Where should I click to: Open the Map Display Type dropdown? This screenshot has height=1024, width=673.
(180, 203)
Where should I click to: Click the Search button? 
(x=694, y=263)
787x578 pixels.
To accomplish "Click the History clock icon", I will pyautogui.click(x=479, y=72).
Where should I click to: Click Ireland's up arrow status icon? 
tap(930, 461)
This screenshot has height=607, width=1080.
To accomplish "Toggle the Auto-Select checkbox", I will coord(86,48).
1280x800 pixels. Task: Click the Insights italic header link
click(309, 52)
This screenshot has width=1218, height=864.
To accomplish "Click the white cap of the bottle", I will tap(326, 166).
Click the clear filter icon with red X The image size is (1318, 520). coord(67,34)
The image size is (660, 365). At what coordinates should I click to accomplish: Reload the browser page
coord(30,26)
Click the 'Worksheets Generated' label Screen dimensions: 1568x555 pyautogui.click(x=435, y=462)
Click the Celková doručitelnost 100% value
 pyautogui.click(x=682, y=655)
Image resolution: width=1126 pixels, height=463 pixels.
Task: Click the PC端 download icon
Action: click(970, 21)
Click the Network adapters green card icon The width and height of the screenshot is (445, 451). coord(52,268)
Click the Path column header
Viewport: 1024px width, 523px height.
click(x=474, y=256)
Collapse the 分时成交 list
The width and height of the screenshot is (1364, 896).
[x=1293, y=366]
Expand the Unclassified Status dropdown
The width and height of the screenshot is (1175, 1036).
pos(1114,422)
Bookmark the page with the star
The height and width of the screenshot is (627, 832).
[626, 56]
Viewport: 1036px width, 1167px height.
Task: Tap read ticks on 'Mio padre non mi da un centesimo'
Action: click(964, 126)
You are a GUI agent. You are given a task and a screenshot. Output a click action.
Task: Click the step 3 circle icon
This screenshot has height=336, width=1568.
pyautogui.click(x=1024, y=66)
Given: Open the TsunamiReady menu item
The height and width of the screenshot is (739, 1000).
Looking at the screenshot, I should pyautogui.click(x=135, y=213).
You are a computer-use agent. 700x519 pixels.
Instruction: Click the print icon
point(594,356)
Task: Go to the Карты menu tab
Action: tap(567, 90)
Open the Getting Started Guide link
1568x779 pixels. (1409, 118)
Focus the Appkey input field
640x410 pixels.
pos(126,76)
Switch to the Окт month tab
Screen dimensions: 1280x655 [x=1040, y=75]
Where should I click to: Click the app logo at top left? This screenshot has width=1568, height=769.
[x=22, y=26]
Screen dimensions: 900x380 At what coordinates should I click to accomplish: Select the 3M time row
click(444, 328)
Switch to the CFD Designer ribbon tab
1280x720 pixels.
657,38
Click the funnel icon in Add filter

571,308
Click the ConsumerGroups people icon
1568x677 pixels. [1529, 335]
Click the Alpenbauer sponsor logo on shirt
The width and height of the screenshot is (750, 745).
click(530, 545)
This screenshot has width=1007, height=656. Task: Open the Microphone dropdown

+ + + + +

Work task:
Return the records exactly, character for character.

Answer to the exercise:
Where should I click to: Open the Map Display Type dropdown? This screenshot has height=1024, width=673.
(180, 203)
Where should I click to: Click the Search button? 
(x=694, y=263)
787x578 pixels.
To accomplish "Click the History clock icon", I will pyautogui.click(x=479, y=72).
Where should I click to: Click Ireland's up arrow status icon? 
tap(930, 461)
This screenshot has height=607, width=1080.
To accomplish "Toggle the Auto-Select checkbox", I will coord(86,48).
1280x800 pixels. Task: Click the Insights italic header link
click(309, 52)
This screenshot has width=1218, height=864.
To accomplish "Click the white cap of the bottle", I will tap(326, 166).
Click the clear filter icon with red X The image size is (1318, 520). coord(67,34)
The image size is (660, 365). At what coordinates should I click to accomplish: Reload the browser page
coord(30,26)
Click the 'Worksheets Generated' label Screen dimensions: 1568x555 pyautogui.click(x=435, y=462)
Click the Celková doručitelnost 100% value
 pyautogui.click(x=682, y=655)
Image resolution: width=1126 pixels, height=463 pixels.
Task: Click the PC端 download icon
Action: click(970, 21)
Click the Network adapters green card icon The width and height of the screenshot is (445, 451). coord(52,268)
Click the Path column header
Viewport: 1024px width, 523px height.
click(x=474, y=256)
Collapse the 分时成交 list
The width and height of the screenshot is (1364, 896).
[x=1293, y=366]
Expand the Unclassified Status dropdown
The width and height of the screenshot is (1175, 1036).
pos(1114,422)
Bookmark the page with the star
The height and width of the screenshot is (627, 832).
[626, 56]
Viewport: 1036px width, 1167px height.
Task: Tap read ticks on 'Mio padre non mi da un centesimo'
Action: click(964, 126)
You are a GUI agent. You are given a task and a screenshot. Output a click action.
Task: Click the step 3 circle icon
This screenshot has height=336, width=1568.
pyautogui.click(x=1024, y=66)
Given: Open the TsunamiReady menu item
The height and width of the screenshot is (739, 1000).
Looking at the screenshot, I should pyautogui.click(x=135, y=213).
You are a computer-use agent. 700x519 pixels.
Instruction: Click the print icon
point(594,356)
Task: Go to the Карты menu tab
Action: tap(567, 90)
Open the Getting Started Guide link
1568x779 pixels. (1409, 118)
Focus the Appkey input field
640x410 pixels.
pos(126,76)
Switch to the Окт month tab
Screen dimensions: 1280x655 [x=1040, y=75]
Where should I click to: Click the app logo at top left? This screenshot has width=1568, height=769.
[x=22, y=26]
Screen dimensions: 900x380 At what coordinates should I click to accomplish: Select the 3M time row
click(444, 328)
Switch to the CFD Designer ribbon tab
1280x720 pixels.
657,38
Click the funnel icon in Add filter

571,308
Click the ConsumerGroups people icon
1568x677 pixels. [1529, 335]
Click the Alpenbauer sponsor logo on shirt
The width and height of the screenshot is (750, 745).
click(530, 545)
This screenshot has width=1007, height=656. Task: Open the Microphone dropdown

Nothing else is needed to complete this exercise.